In PIMDI ‘art’ is viewed not as an object, but rather as a sense-based approach to research and education. Richard Jordi (2011, p.192) recites the words of the philosopher and psychotherapist Eugene Genlin and defines the processes of experiencing as related to ‘felt-sense’: 

Gendlin says that human beings are their experiencing process, a process which is embodied and nonconceptual but whose implicit richness can be made explicit in words or concepts. Gendlin conceptualizes the bodily felt sense of a specific situation, problem or experience as the “felt-sense”.

We could view art making processes with this emphasis on the continuity of human experiencing. The British art museum Tate defines the term ‘process art’ as a form of art where the making of its art is a prominent aspect of the complete work (Tate, e.d.). As a result, the process itself becomes the subject of the work. The environmental psychologist Schroeder (2008) highlights the importance of incorporating our implicit, bodily relatedness to the world in decision-making and choice. By closely paying attention to our experience based on the understanding of this world-relatedness, we can make meaning through the art making process. 

Example

Helsinki, October 2021: An old man in a wheelchair holds a chestnut in his hand that was brought inside the local senior center by one of the PIMDI participants. The experience of holding a chestnut evokes the old man´s memory, and he bursts out laughing. The old man´s response to a simple object is not just a recognition of an object from nature but a reminder of his implicit feeling of a situation and his experience. 

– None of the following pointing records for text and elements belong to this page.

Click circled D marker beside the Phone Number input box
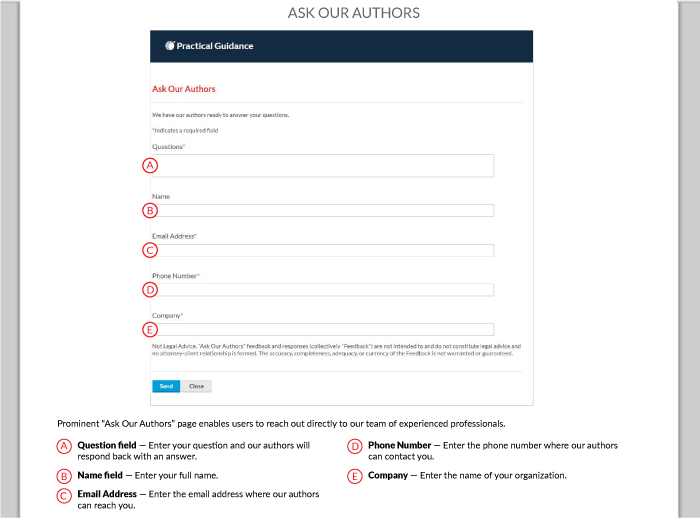Image resolution: width=700 pixels, height=518 pixels. click(x=150, y=290)
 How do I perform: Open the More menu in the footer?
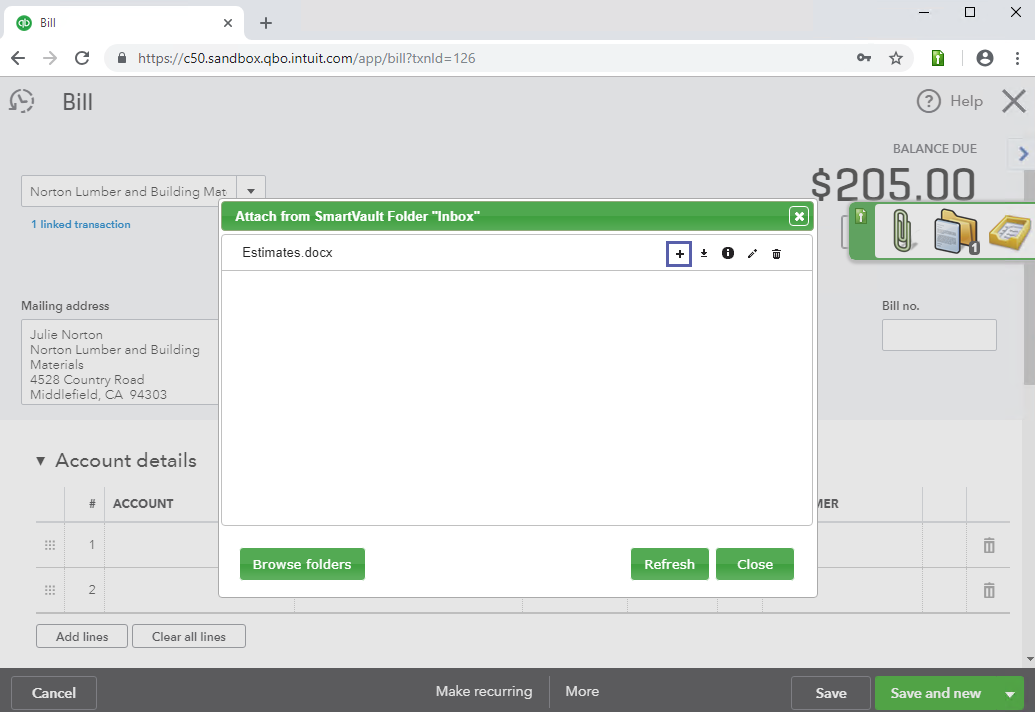[582, 691]
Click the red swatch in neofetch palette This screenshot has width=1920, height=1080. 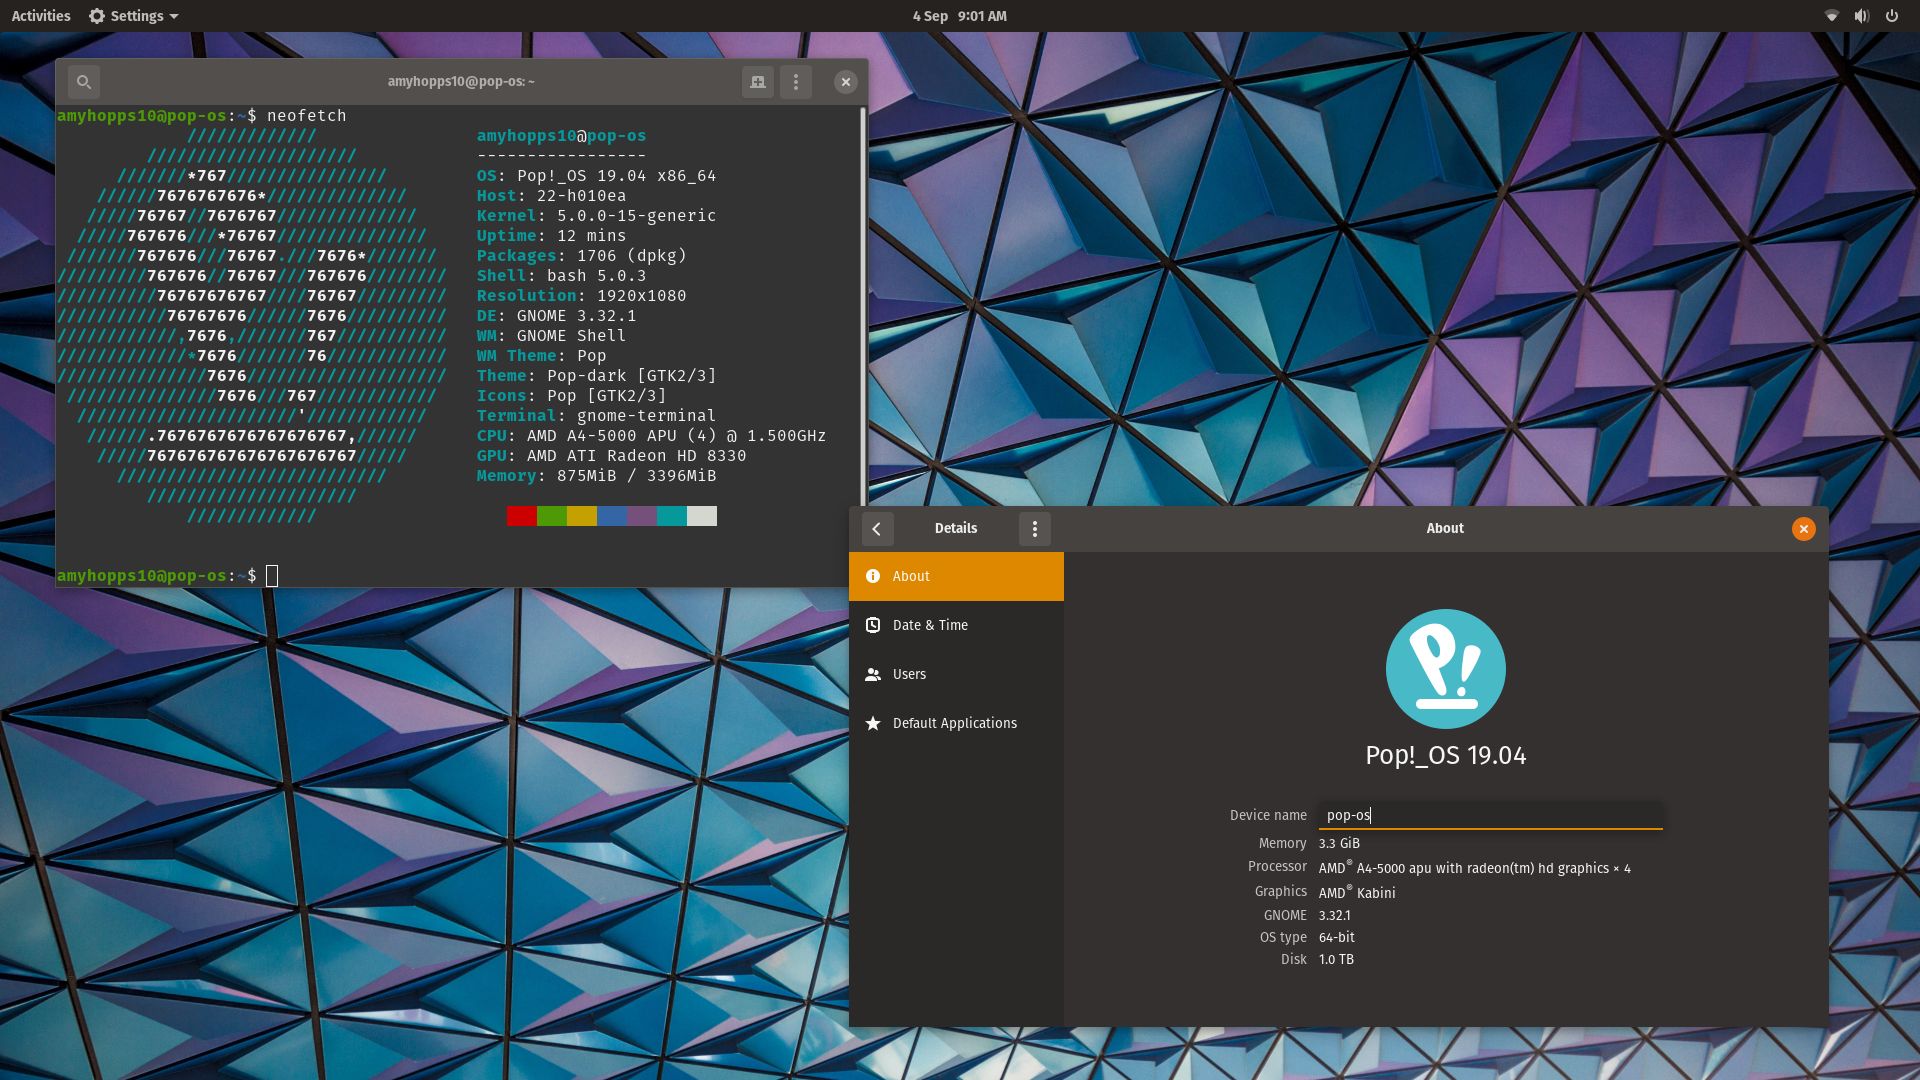click(x=520, y=516)
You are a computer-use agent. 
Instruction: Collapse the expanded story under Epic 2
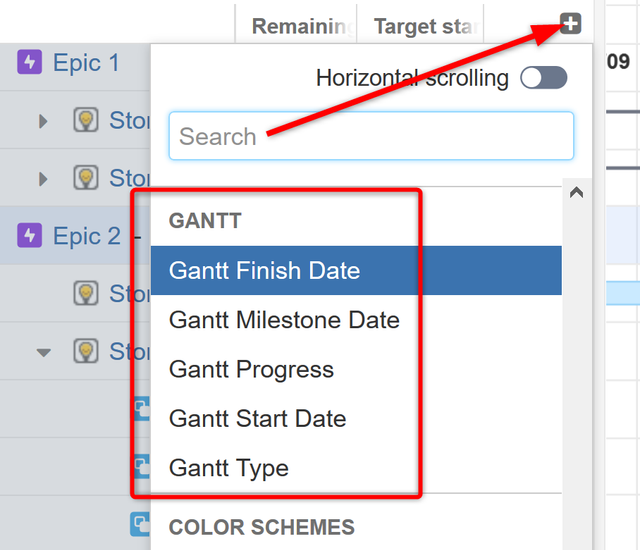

During the PIMDI Intensive weeks, participants were able to come across the implicit richness of ‘felt sense’ by emphasis on designing practices based on the sensory aspects of the experience. During the PIMDI intensive week in Helsinki the students worked in groups of four to prepare small workshops in two local senior centers. In one of the workshops natural objects were brought indoors for the elderly to touch, smell, rub, and even step on. The simple act of holding a thread together triggered movement among the participants as they felt the tug of the thread by others and responded accordingly. 

Photos from one of the workshops in a local senior center during the PIMDI intensive week in October, 2021. Photos: ? and Helene Illeris

The landscape architect Ram Eisenberg (2016) takes the idea of felt sense further by drawing a connection to the philosophy of Japanese stone garden making from the Heian era. Eisenberg defines Aware as a sensibility and responsiveness toward something alive as a core aesthetic of the Heian era. Based on the belief of nature being alive, Eisenberg has created a workshop called Stonesensing where the participants are encouraged to feel in silence how a placement of a stone on a tray filled with sand changes the situation and responds to it. The choice of the stone and its placement is decided by the first player and based on his/her feeling- it should feel right. The second player will “follow the request of the first stone” based on his/her Aware-ness created by the first stone´s presence. 

Relevance for the pedagogy of imaginative dialogue

By tapping into our innate ability to connect with our felt sense, we can access the vast reservoir of our accumulated experiences and build a connection with the non-human world. By focusing on what the object does- how it works, what it calls forward, how I relate to it- this kind of practice can work as a method of listening to the material world and can be developed into an initial phase of process art making. An imaginative dialogue between the artist and material, and even among the artists in a group, happens in a situation where this emphasis has been made.

References: 

Jordi, R. (2011). Reframing the concept of reflection; Consciousness, experiential learning and reflective learning practices. Adult education quarterly, 61(2), 181-197. 

Eisenberg, R. (2016). Stonesensing Evoking Meaning with Stones. http://previous.focusing.org/events/international-conf-2016/stonesensing.pdf 

Tate. (e.d.). Process Art. Art and artists. https://www.tate.org.uk/art/art-terms/p/process-art#:~:text=The%20term%20process%20art%20refers,Tate 

Schroeder, H. W. (2008). The felt sense of natural environment. The Folio, 21(1), 63- 72.